▸ **What is required**:
From the records below, copy out each line that has the word "checkbox".

START Records for the exercise

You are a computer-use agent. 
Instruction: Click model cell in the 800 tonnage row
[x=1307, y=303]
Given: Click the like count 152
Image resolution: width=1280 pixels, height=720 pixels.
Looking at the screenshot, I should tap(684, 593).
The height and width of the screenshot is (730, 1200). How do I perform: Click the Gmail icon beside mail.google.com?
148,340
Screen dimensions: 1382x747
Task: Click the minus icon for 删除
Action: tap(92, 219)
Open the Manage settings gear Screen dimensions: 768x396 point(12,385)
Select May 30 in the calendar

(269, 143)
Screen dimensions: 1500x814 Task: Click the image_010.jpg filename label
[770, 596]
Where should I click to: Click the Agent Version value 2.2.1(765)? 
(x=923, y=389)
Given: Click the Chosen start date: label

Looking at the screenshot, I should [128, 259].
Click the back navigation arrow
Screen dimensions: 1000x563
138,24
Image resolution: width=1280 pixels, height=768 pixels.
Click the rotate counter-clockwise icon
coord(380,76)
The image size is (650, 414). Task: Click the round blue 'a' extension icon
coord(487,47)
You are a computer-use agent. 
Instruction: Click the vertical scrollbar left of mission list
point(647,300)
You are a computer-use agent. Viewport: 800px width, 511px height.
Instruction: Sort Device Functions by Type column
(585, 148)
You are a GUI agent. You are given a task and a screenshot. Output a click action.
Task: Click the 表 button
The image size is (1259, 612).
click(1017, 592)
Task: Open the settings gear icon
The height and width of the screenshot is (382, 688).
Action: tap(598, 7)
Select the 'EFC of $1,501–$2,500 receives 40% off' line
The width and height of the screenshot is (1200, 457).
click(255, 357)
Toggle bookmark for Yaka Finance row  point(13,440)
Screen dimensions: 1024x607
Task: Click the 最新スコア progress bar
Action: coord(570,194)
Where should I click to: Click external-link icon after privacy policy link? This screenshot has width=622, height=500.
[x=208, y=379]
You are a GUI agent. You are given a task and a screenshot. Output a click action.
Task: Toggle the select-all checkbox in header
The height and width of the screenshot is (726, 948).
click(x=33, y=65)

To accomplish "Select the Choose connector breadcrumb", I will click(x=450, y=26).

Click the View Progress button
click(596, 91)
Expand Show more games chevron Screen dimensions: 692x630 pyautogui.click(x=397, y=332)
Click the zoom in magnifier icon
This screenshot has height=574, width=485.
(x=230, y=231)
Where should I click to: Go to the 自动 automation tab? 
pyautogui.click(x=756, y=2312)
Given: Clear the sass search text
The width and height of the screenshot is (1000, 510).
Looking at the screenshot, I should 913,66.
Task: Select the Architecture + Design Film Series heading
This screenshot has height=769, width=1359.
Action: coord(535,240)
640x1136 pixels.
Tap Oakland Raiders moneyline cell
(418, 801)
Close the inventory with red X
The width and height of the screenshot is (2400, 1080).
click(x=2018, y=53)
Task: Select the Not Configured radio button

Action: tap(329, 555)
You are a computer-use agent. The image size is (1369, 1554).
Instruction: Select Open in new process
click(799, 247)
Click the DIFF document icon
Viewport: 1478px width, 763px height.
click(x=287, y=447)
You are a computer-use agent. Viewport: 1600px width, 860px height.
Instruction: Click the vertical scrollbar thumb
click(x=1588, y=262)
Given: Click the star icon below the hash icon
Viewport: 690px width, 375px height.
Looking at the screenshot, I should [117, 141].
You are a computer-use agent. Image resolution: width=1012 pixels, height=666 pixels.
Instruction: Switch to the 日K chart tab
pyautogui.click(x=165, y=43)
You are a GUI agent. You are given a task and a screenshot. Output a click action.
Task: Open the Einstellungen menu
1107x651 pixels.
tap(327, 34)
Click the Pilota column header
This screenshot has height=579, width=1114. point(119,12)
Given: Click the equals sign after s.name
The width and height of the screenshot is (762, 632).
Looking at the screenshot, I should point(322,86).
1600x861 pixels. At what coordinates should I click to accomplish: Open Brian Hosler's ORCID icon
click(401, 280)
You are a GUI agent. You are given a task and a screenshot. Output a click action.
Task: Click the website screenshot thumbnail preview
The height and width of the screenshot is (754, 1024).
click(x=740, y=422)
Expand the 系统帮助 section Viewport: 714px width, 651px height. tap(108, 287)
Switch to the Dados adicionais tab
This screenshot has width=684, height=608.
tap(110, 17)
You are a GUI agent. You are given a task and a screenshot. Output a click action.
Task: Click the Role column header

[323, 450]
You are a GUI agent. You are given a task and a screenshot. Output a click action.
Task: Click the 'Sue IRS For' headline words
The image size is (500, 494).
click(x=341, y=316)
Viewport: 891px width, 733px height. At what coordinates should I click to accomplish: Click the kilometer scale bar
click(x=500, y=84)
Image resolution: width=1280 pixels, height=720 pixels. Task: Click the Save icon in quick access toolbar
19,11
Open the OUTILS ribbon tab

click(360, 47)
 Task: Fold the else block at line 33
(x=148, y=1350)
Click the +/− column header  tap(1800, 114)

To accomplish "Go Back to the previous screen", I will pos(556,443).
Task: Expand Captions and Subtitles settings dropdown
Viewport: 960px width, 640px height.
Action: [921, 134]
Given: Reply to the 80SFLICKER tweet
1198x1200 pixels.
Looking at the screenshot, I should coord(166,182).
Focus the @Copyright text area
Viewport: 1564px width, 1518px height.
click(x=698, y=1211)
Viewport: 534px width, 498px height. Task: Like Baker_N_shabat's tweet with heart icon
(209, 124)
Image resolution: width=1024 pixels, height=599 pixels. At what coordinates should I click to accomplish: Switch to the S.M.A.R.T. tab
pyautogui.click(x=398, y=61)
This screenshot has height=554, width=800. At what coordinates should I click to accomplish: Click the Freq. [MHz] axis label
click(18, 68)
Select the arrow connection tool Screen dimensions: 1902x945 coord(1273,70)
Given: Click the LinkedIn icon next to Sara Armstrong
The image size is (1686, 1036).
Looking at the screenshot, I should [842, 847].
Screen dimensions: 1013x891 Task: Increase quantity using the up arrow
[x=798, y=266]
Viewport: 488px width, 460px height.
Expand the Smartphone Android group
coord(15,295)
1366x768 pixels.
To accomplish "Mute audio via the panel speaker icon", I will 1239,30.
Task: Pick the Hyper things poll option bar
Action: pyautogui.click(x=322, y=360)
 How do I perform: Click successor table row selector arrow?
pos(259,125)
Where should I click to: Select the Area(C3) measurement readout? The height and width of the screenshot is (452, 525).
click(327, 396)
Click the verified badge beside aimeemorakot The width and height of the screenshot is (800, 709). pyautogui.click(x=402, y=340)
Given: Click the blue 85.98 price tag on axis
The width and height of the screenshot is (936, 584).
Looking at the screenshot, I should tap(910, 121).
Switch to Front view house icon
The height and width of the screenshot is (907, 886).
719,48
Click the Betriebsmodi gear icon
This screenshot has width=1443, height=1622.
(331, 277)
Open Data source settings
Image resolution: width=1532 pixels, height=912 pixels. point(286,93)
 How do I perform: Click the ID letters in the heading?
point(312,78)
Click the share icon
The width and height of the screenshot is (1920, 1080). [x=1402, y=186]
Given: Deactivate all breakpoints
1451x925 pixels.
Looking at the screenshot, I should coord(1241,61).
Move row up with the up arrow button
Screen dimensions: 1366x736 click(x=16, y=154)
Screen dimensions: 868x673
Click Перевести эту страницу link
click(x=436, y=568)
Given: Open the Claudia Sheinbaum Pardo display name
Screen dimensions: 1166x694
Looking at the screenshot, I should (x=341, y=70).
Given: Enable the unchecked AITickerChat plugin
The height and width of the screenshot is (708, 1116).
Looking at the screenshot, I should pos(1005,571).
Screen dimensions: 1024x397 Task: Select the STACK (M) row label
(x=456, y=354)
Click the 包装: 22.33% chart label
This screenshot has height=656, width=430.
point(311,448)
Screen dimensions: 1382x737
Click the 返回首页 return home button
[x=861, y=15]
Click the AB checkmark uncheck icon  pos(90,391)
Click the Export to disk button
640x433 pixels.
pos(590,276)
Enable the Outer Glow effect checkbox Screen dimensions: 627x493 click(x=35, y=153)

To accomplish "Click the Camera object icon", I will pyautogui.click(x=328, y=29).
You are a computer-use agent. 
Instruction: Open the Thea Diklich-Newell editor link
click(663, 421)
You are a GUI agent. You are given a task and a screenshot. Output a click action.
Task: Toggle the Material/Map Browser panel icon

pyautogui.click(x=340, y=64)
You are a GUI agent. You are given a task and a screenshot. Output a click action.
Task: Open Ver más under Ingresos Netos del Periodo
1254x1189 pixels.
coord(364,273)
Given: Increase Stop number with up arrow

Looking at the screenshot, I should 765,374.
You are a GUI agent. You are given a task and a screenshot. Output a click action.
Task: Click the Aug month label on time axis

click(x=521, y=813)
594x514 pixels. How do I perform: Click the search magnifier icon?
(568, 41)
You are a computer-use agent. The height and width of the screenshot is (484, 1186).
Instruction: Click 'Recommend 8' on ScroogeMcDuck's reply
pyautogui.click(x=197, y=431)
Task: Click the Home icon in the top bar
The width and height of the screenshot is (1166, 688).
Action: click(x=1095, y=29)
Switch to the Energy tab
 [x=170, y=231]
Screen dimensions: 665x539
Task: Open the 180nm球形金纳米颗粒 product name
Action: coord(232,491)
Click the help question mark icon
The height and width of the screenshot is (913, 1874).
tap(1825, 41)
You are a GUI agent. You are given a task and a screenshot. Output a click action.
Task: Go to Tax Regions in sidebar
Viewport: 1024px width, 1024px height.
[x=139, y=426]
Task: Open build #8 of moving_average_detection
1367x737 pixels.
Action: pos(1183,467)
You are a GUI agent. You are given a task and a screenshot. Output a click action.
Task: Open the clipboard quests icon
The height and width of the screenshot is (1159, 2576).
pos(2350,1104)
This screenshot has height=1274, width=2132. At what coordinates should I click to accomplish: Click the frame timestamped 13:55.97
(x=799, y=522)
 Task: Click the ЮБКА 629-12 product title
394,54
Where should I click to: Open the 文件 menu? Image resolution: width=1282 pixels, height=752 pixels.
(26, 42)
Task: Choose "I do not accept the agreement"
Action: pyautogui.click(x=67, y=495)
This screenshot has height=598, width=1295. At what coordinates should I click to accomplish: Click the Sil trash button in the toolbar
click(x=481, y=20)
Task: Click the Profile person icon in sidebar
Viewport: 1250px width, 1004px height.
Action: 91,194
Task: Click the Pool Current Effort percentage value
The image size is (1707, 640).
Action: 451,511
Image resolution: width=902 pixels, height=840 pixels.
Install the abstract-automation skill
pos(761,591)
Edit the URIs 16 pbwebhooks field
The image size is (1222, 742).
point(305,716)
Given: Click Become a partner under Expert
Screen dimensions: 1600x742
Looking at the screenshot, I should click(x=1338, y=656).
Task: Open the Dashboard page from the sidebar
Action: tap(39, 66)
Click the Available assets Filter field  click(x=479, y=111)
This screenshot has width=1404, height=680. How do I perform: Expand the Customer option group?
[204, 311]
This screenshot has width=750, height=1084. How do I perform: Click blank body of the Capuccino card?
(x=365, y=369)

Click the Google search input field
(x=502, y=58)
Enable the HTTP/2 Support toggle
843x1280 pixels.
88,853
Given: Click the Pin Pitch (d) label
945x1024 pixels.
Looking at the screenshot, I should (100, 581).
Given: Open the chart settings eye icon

END Records for the exercise

▸ **Output**:
Task: Toggle the select-all checkbox in header
Enable the Outer Glow effect checkbox Screen dimensions: 627x493 click(x=35, y=153)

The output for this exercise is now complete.